> **Dataset entries**:
========================================

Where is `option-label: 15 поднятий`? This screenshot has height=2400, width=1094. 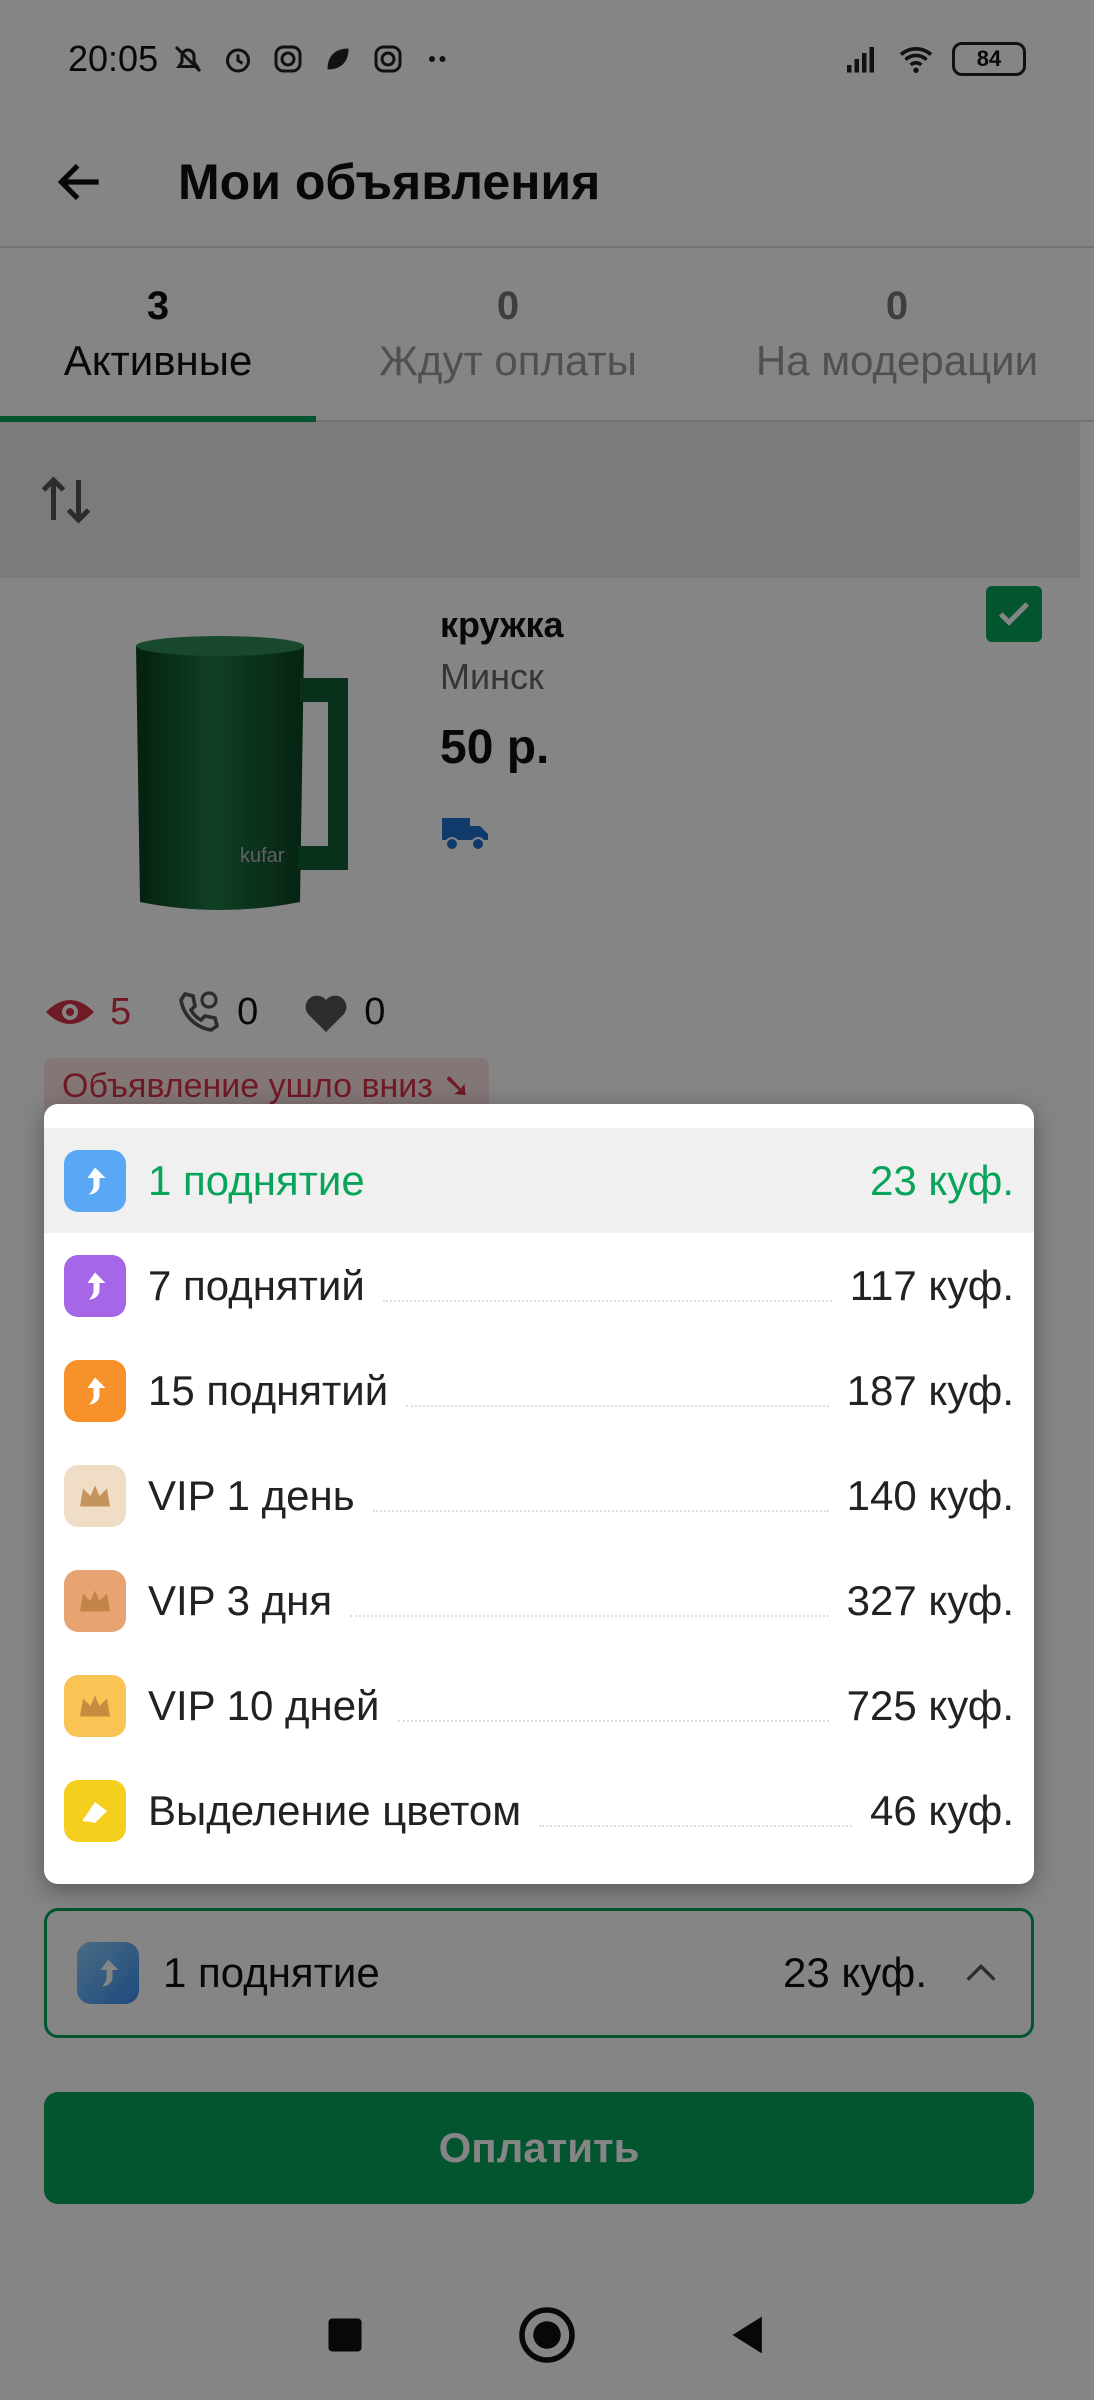 option-label: 15 поднятий is located at coordinates (268, 1390).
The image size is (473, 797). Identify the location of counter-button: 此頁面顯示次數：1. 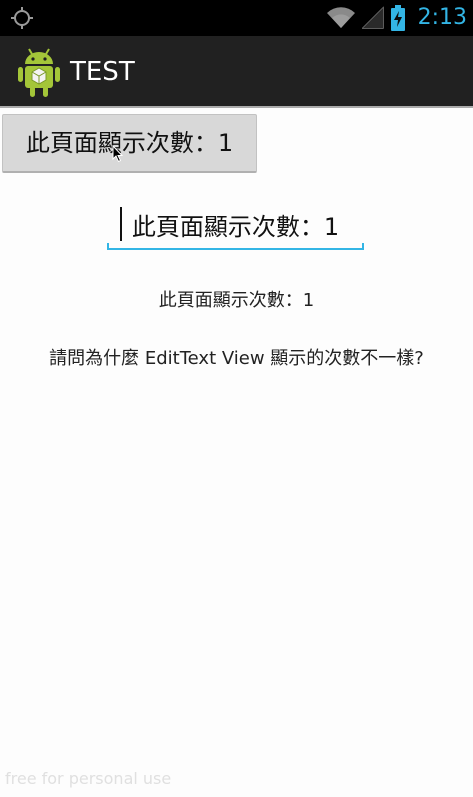
(130, 144).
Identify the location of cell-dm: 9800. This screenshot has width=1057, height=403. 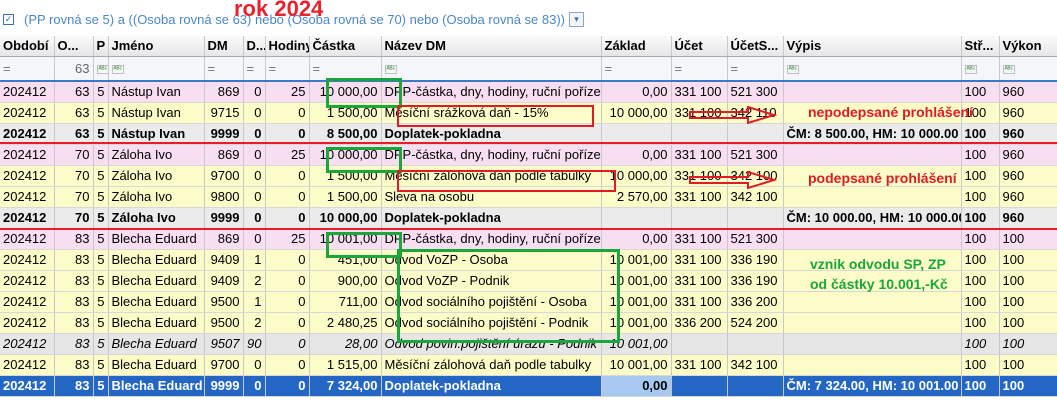
(224, 197).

========================================

> **TASK DETAILS**: Echo the material verbatim, starting at the line that contains "The image size" and continuing through the end of the material. Omit the pictures from your reply.

> **RESPONSE TO THE EXERCISE**:
The image size is (473, 797). Identify the location of counter-button: 此頁面顯示次數：1. 
(130, 144).
Identify the location of cell-dm: 9800. This screenshot has width=1057, height=403. 
(224, 197).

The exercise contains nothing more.